Given the data from RxPONDER, a few questions come to mind:

  • With only 5% of the study participants being African American and 6.5% being Asian, can these results be safely generalized to all non-white patients with breast cancer?

  • With 34% of the node-positive patients in this trial only having a sentinel lymph node biopsy, there is a strong possibility that the number of involved lymph nodes were underestimated. Because chemotherapy will be recommended for all premenopausal, node-positive patients regardless of RS, will axillary surgery beyond SLNB ever be needed? Are we at the point where we just need to know lymph node positive and not necessarily determine “how” positive?

  • The RxPONDER authors point out that the effect of ovarian suppression in the premenopausal patient remains unclear. Is the chemotherapy benefit noted in this trial strictly from its cytotoxic effects? How substantial of a role does treatment-induced menopause play? Are there patients in whom ovarian suppression can replace chemotherapy?

  • Should RS be used to guide chemotherapy regimen decision making? Can the RS be used to determine which premenopausal patients could avoid an anthracycline-based regimen?

  • In the postmenopausal, clinically node-positive patient at presentation, is there a role for preoperative Oncotype DX testing? While there are many benefits to it, including in-breast and axillary down-staging, as well as the ability to assess treatment response for prognostic purposes, would it be more appropriate in node-positive patients with more indolent tumor biology to proceed with preoperative Oncotype DX testing and reserve neoadjuvant chemotherapy for those with high RS only? In those patients with RS ≤ 25, proceed with the recommended breast operation and targeted SLNB followed by endocrine therapy?

  • If lymph node positivity is determined by image-guided core biopsy and the patient is clinically node negative on exam, is surgical nodal staging even necessary? If so, when? Why? Does the RxPONDER data allow us to forego any axillary surgery and treat systemically based on RS? What would the results of any axillary surgery offer?

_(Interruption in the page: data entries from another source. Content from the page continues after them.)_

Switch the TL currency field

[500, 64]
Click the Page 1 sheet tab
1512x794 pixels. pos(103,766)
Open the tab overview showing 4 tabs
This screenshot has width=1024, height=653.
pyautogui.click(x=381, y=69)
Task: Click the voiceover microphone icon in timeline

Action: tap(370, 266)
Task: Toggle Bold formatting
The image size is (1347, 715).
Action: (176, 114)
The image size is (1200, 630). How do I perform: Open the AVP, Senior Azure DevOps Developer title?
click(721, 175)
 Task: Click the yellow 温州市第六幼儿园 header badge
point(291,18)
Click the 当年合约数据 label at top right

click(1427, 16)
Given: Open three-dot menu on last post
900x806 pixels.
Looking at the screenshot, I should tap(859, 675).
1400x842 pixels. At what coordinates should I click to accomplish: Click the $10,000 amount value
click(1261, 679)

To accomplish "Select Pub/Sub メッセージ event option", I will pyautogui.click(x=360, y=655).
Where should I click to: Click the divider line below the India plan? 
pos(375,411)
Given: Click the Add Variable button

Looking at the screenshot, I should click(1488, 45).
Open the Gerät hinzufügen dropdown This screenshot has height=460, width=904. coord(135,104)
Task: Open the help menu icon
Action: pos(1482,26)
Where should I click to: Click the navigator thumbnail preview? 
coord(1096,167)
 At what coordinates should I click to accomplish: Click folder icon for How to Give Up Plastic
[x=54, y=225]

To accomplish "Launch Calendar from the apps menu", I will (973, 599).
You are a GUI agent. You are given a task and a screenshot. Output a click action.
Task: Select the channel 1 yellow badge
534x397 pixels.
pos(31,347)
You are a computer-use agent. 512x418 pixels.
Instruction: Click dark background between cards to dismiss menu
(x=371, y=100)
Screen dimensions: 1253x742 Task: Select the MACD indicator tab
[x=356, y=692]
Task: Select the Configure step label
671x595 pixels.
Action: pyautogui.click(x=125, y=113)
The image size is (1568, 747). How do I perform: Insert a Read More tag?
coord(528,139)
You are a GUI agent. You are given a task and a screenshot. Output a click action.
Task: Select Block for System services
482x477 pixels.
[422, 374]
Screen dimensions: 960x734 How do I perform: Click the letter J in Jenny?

As surgeons, we are almost always the first encounter for a patient with newly diagnosed breast cancer. Defining the details of the disease, outlining the expected course of treatment and describing the risks and benefits of all options fall under our purview. We have the opportunity to establish a personal relationship with these patients immediately and are routinely tasked to help them with subsequent decisions regarding treatment. Whether or not chemotherapy is needed tends to be at the top of their concerns. The algorithms are becoming increasingly multifactorial, and very few care plans are straight-forward at the time of diagnosis. It is our responsibility to have a solid grasp on the latest data and a comprehensive understanding of the prognostic tools at our disposal to ensure that multidisciplinary treatment recommendations can be implemented in a timely fashion. The results of the RxPONDER trial give us the ammunition to have an evidence-based discussion with the node-positive patient regarding effective treatments based on tumor biology. As expected, the RxPONDER trial is a game-changer.